_The data_
⁂
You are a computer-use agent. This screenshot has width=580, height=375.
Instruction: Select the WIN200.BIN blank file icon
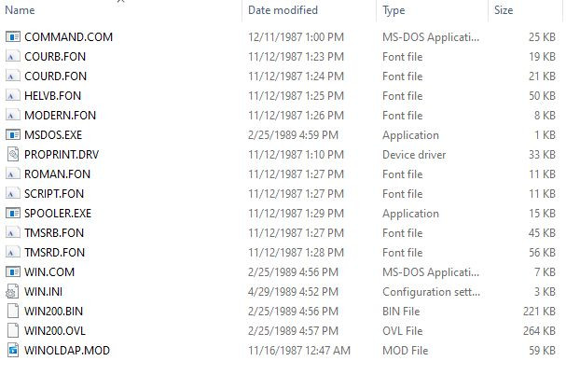[12, 312]
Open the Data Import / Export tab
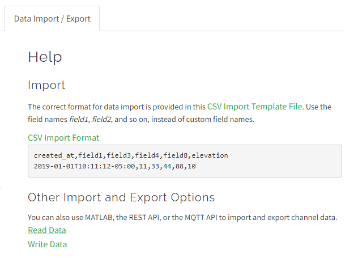 pyautogui.click(x=52, y=19)
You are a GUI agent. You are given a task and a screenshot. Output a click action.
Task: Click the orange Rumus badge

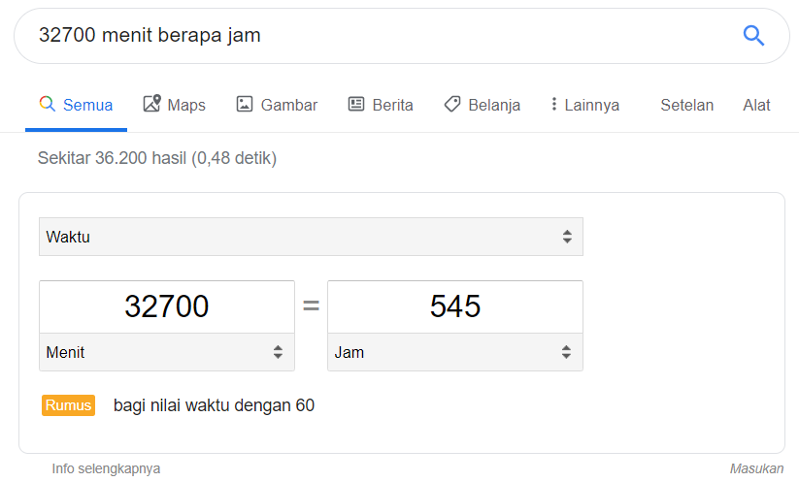tap(68, 405)
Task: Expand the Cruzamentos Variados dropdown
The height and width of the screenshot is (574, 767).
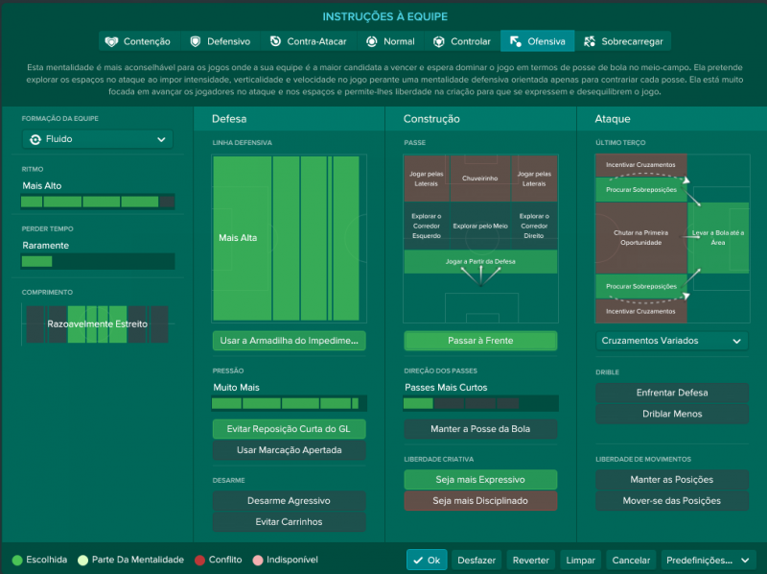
⁂
_Task_
Tally each line in the data that holds the word "width"; write only the total.

_Answer for the task_
2